Risk mitigation consultancy Steve Vickers and Associates is currently working with international financial institutions across the region, including in Singapore, to help them avoid exposure to organised crime activity and dirty money coming out of mainland China, CEO Vickers said.
“The current financial climate and [Chinese] government crackdowns are very intense,” he said.
“Singapore has certainly stepped up anti-money-laundering activity and the cases they have brought are substantial,” said Vickers, noting that the city state had wanted to “make a solid demonstration” of capability and action.
“A combination of negative economic issues in mainland China plus anti-corruption and anti-capital outflows enforcement has played a role also.”

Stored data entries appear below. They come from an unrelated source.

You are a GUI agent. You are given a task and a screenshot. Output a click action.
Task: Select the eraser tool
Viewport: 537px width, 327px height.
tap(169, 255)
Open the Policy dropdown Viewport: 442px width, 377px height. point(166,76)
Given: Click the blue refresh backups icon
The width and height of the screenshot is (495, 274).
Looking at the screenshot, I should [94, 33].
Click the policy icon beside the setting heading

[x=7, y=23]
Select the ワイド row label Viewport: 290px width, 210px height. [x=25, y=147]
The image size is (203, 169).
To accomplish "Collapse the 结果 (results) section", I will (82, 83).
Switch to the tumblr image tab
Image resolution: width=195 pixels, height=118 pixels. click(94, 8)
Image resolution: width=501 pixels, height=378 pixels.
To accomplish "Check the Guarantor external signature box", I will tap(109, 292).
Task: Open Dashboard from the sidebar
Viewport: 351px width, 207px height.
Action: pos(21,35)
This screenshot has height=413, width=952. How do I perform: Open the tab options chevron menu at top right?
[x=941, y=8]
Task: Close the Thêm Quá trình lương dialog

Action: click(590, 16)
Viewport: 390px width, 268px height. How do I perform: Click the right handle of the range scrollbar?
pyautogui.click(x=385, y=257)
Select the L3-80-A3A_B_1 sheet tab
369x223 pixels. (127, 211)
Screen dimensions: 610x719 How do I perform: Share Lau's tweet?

In response to the massive money laundering case that entangled some of the city state’s biggest local and international banks, Singapore has stepped up its scrutiny of family offices and tightened regulations, leading to longer wait times for new applicants and slowed growth in the sector.
Dentons Rodyk, one of Singapore’s largest law firms, is among those in the city state busy helping Chinese family offices address regulatory concerns and prove their money is clean.
“There has been increased regulatory scrutiny, not only on the source of funds and source of wealth, but also on the background of the applicants and investment professionals, as well as the family office structures,” said Loh Kia Meng, chief operating officer and a senior partner at Dentons Rodyk.
United Overseas Bank, a leading Singapore bank that was among those named in the charge sheets in the money laundering case, said in a statement that it remained committed to combating money laundering and continually worked to ensure its “due diligence checks are robust”.
“As a responsible financial institution, we are fully committed to ensuring compliance with supervisory and regulatory requirements,” it said, including through the “use of data analytics and technology solutions to fight against money laundering”.
But this increased scrutiny raises a growing concern: that just as the crackdown on junkets in Macau drove illicit gambling operators to scatter across the loosely regulated special economic zones of Southeast Asia, Singapore’s anti-money-laundering efforts risk triggering a similar migration of criminal proceeds.